| ACTIVITY |
Word for word, transcribe the data below from the line with "[Clerk’s office opens" to the line with "[Twitter] (1427, 14)", keeping both of those lines.

| MATERIALS PROVIDED |
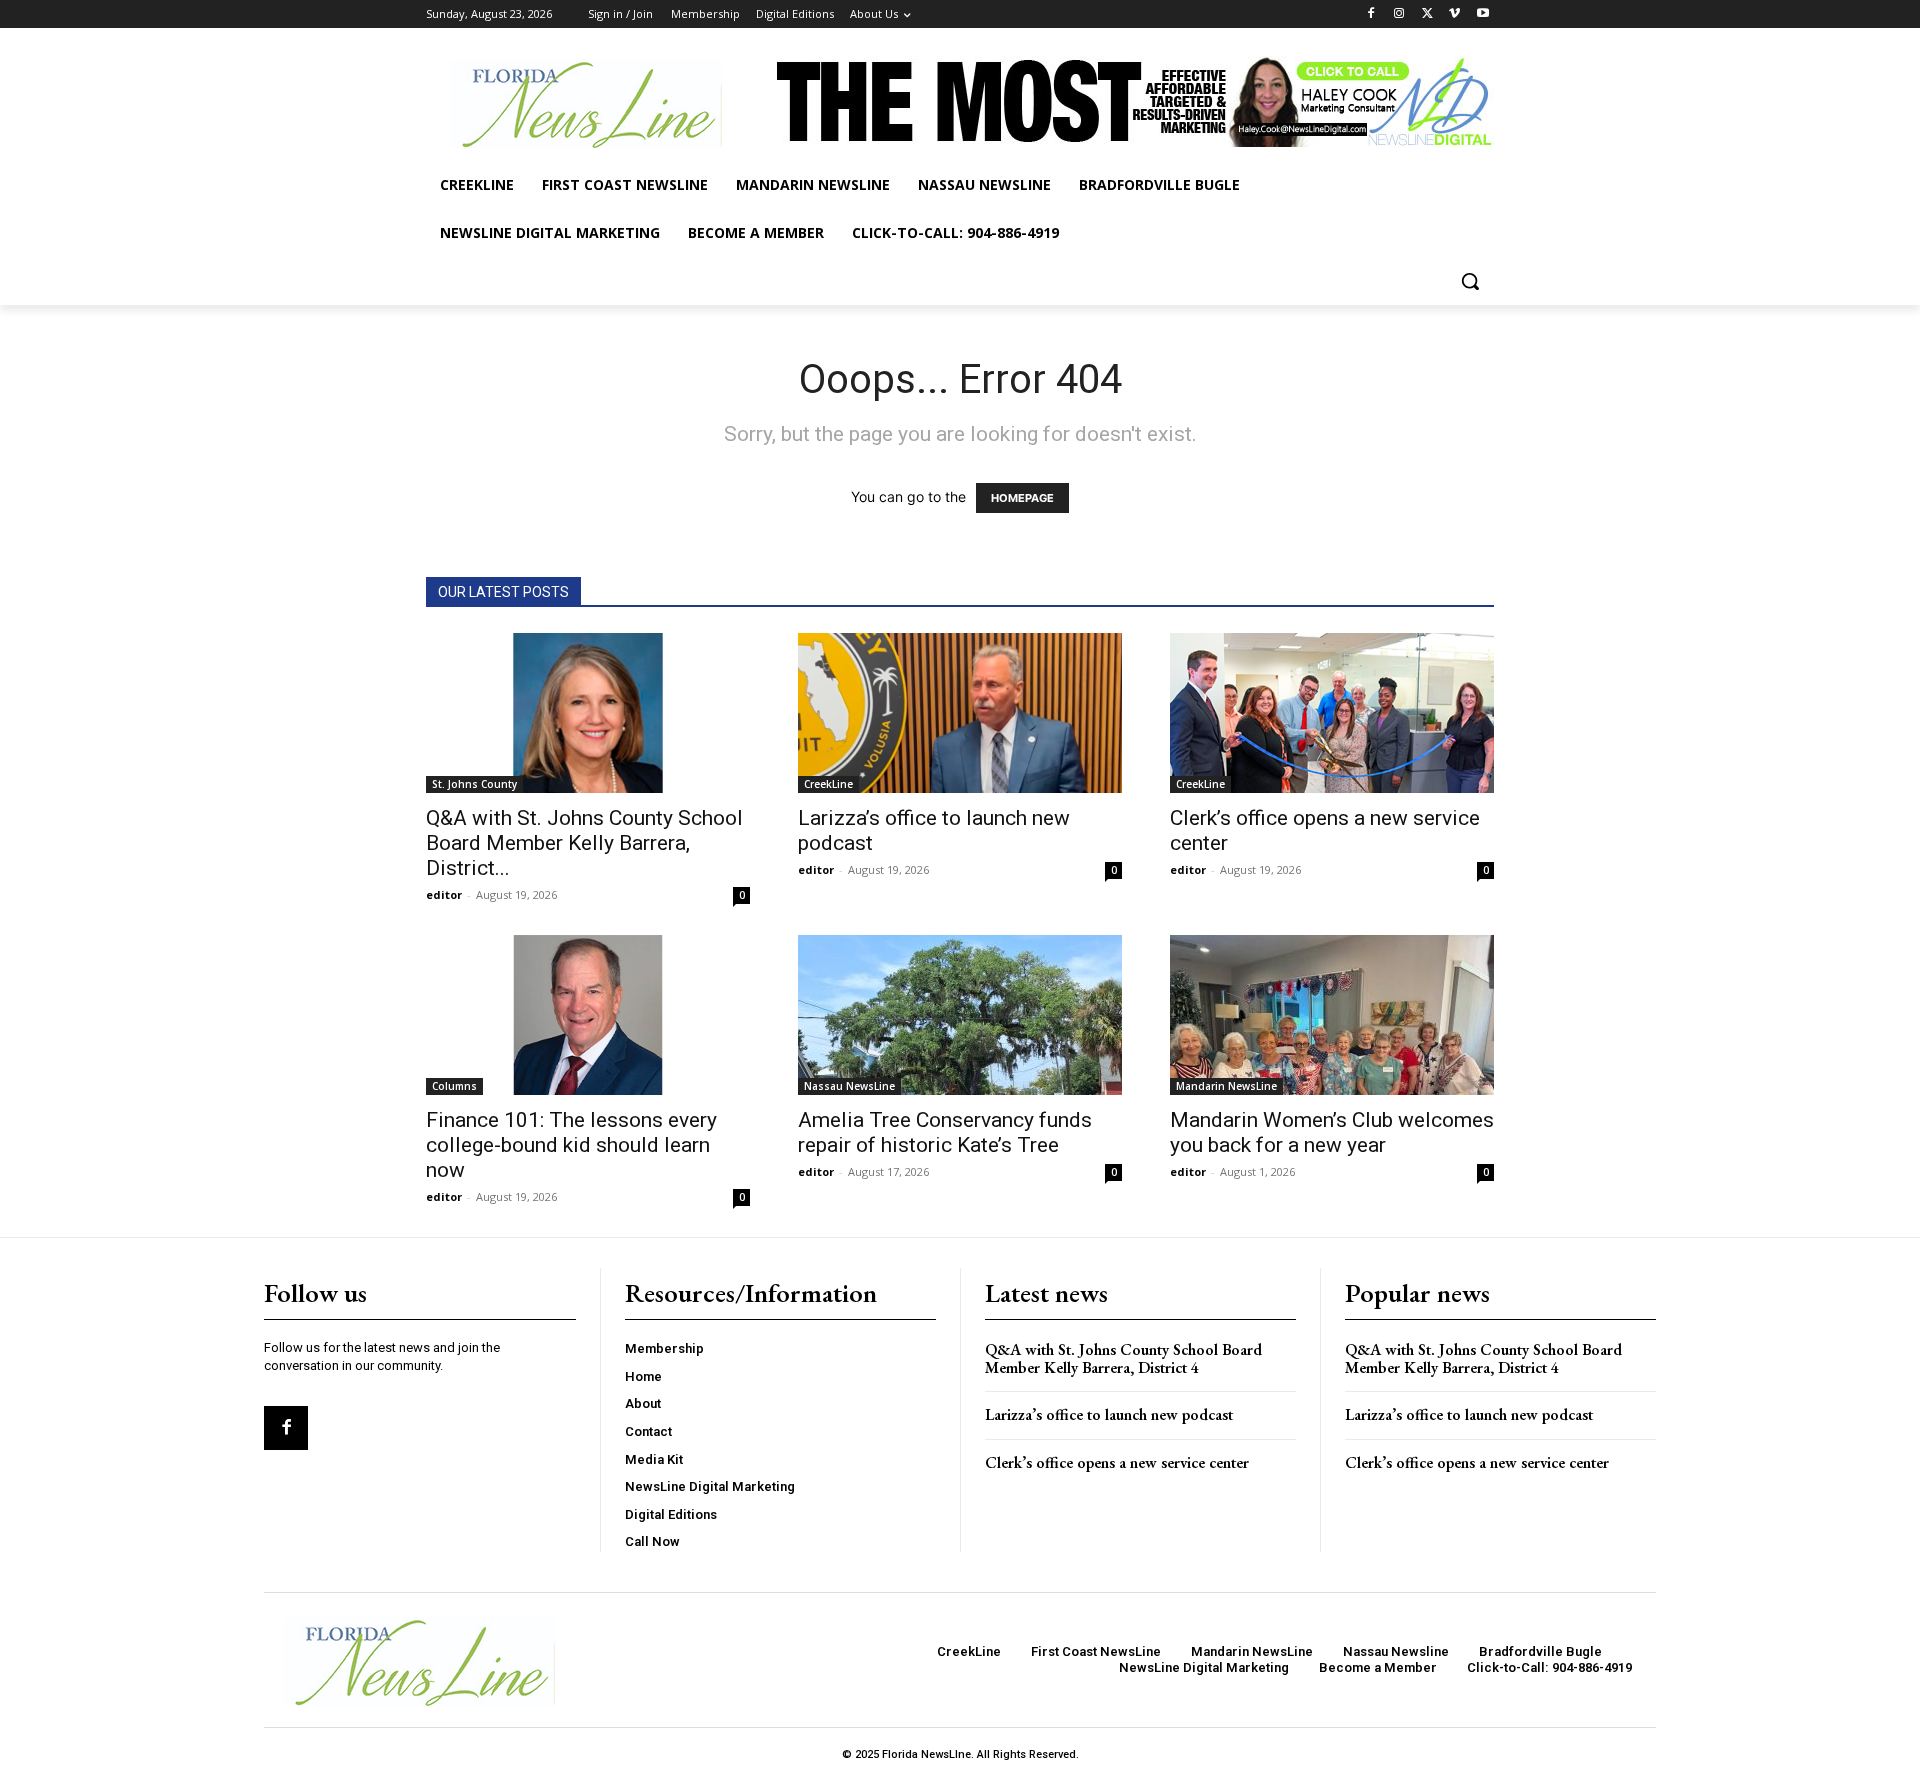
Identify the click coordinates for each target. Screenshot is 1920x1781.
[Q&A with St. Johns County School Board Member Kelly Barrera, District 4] (588, 713)
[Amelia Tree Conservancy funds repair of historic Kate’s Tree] (960, 1015)
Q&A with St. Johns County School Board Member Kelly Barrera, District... (584, 843)
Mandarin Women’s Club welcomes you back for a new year (1332, 1132)
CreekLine (828, 784)
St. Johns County (474, 784)
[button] (1470, 281)
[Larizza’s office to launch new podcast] (960, 713)
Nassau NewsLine (849, 1086)
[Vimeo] (1454, 14)
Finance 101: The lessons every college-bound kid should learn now (571, 1145)
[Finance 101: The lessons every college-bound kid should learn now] (588, 1015)
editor (444, 894)
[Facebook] (1371, 14)
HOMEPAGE (1022, 498)
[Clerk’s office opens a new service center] (1332, 713)
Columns (454, 1086)
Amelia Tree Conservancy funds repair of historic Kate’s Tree (945, 1132)
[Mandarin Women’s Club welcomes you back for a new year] (1332, 1015)
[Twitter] (1427, 14)
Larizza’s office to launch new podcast (1109, 1414)
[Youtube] (1482, 14)
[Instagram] (1399, 14)
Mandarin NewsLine (1226, 1086)
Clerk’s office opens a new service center (1117, 1462)
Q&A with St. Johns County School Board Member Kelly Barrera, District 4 (1123, 1358)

| RESULT OF THE EXERCISE |
[Clerk’s office opens a new service center] (1332, 713)
Columns (454, 1086)
Amelia Tree Conservancy funds repair of historic Kate’s Tree (945, 1132)
[Mandarin Women’s Club welcomes you back for a new year] (1332, 1015)
[Twitter] (1427, 14)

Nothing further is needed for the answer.